No information was collected on children who elected not to participate in the trial, and it is possible that there may be some differences between participants and nonparticipants. Another potential drawback to the study is the relatively short period of follow-up; there are no clear data on the duration of solar exposure needed to initiate nevus formation. Limited data are available from the study by Harrison et al¹² demonstrating the presence of new nevi within 1 year of birth in a cohort of Australian children. Thus, the initiation period for new nevi was thought to be short, and the 3-year follow-up was anticipated to be long enough to see differences develop between the 2 intervention groups.

Another potential problem is the possibility that randomization to the sunscreen group sensitized parents of these children. If this were the case, the children's parents might have been attuned to the potential benefits of sun avoidance and might have restricted solar exposure in the children. However, reported hours spent outdoors during the 3 years of the study were similar in the 2 groups. Finally, within the intervention group, there was an inverse relationship between quantity of sunscreen used and number of new nevi, suggesting that sunscreen use was the factor of consequence in the study.

A recent study in women has demonstrated a protective effect of chemical sunscreen against CMM.²⁵ Most previous studies, however, have suggested either no association^26- 27 or a positive relationship^28- 30 between sunscreen use and melanoma risk. Furthermore, results from a recent cross-sectional study of nevi in European children suggest that sunscreen is not effective at preventing the appearance of new nevi.³¹ The authors suggested that this is because use of high-SPF sunscreen promotes extended duration of sun exposure.³² An increase in new nevi among children using sunscreen regularly was also seen in a German study.³³ Both of the European studies were well conducted but assessed sun exposure and sunscreen use retrospectively, in some cases 3 to 5 years afterward. In addition, it was not clear whether the sunscreen used in the German study was broad-spectrum and attenuated UV-A and UV-B or was primarily designed to screen out UV-B radiation. Finally, as in any retrospective investigation of nevi, incomplete control of host-susceptibility factors must be considered a potential explanation for these findings.

In our study, the reduced number of new nevi in the broad-spectrum sunscreen group suggests that these agents may be useful in preventing transformation of normal melanocytes into nevi, at least in children who freckle. As 1993 and 1996 counts were both conducted prior to the sunny months of the year, it is unlikely that the effect seen in freckled children was due to differential misclassification of freckles and nevi between the 1993 and 1996 counts. Both nevi^1- 3,34 and freckling^35- 37 are known to increase risk of CMM, and evidence suggests that nevi and freckling together have a synergistic effect on risk.^3,6 This may indicate that subjects who freckle and develop nevi have an underlying instability in their melanocytes. If so, these melanocytes might be more likely to evolve into a clone that ultimately becomes a visible nevus under the influence of solar UV radiation. Furthermore, formation of a nevus may take place with a smaller degree of solar UV damage in children who freckle than in those who do not freckle. If sunscreens protect the melanocytes, the importance of such protection against the formation of new nevi would be more important among those who freckle.
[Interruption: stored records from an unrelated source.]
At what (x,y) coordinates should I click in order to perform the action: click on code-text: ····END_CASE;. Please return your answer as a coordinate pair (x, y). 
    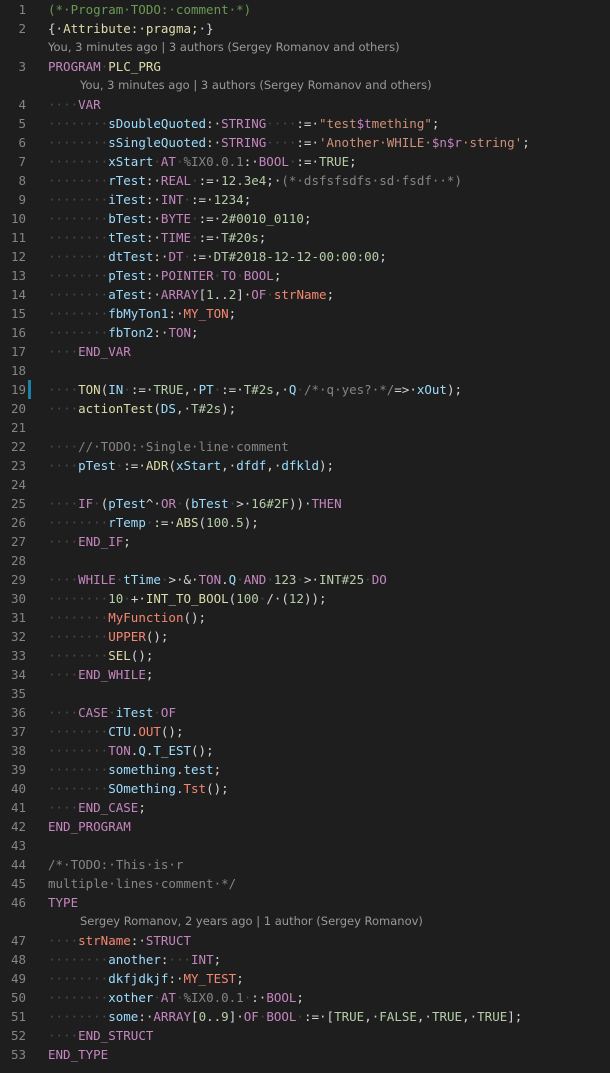
    Looking at the image, I should click on (97, 808).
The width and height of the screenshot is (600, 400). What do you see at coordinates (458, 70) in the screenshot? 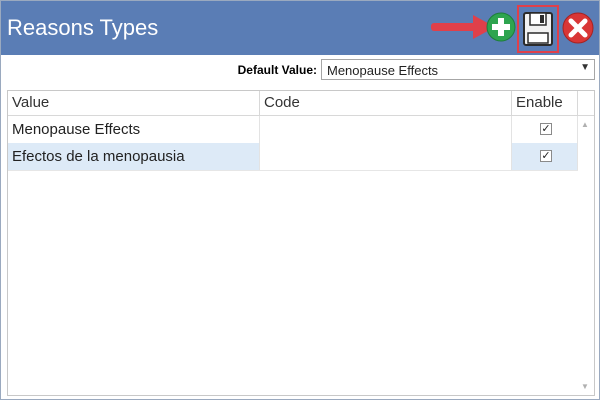
I see `default-value-select: Menopause Effects ▼` at bounding box center [458, 70].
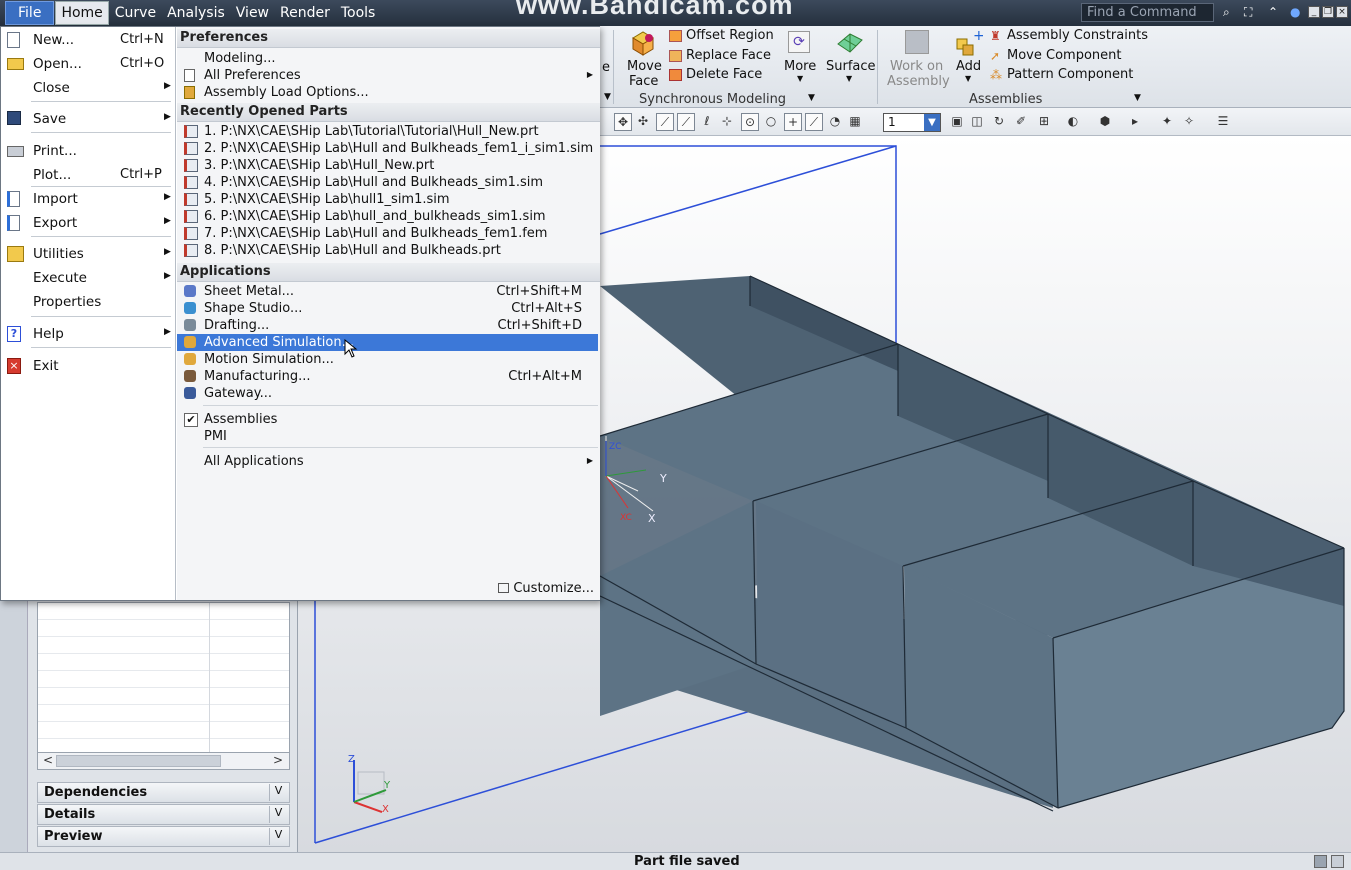 This screenshot has width=1351, height=870. What do you see at coordinates (136, 13) in the screenshot?
I see `tab-curve: Curve` at bounding box center [136, 13].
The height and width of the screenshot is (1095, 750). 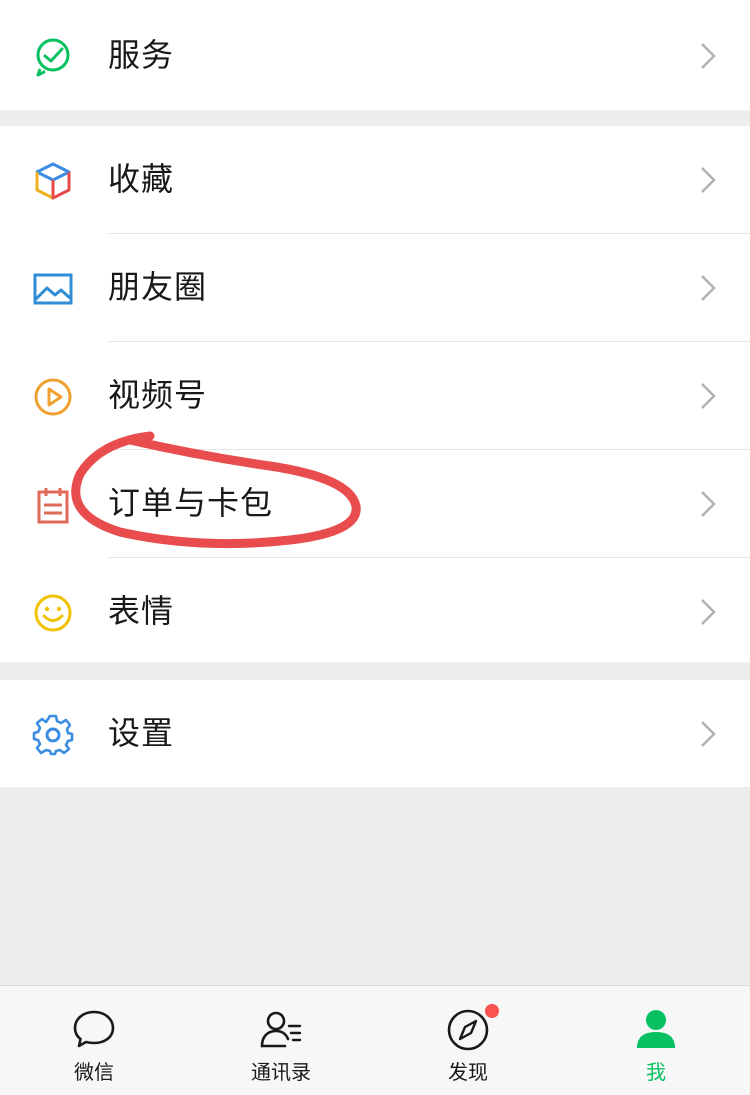 I want to click on tab-chats: 微信, so click(x=94, y=1040).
An alternative explanation for the greater importance of being in the sunscreen group for those who freckle may be found in the limited duration of the intervention. It is possible that the study saw a short-term result only in those subjects most sensitive to the development of nevi. In a trial of longer duration, a more clear-cut protective effect might be seen for all subjects, regardless of freckling status.

In summary, our findings indicate that broad-spectrum sunscreens may attenuate the development of nevi in children and perhaps ultimately reduce their risk of developing melanoma.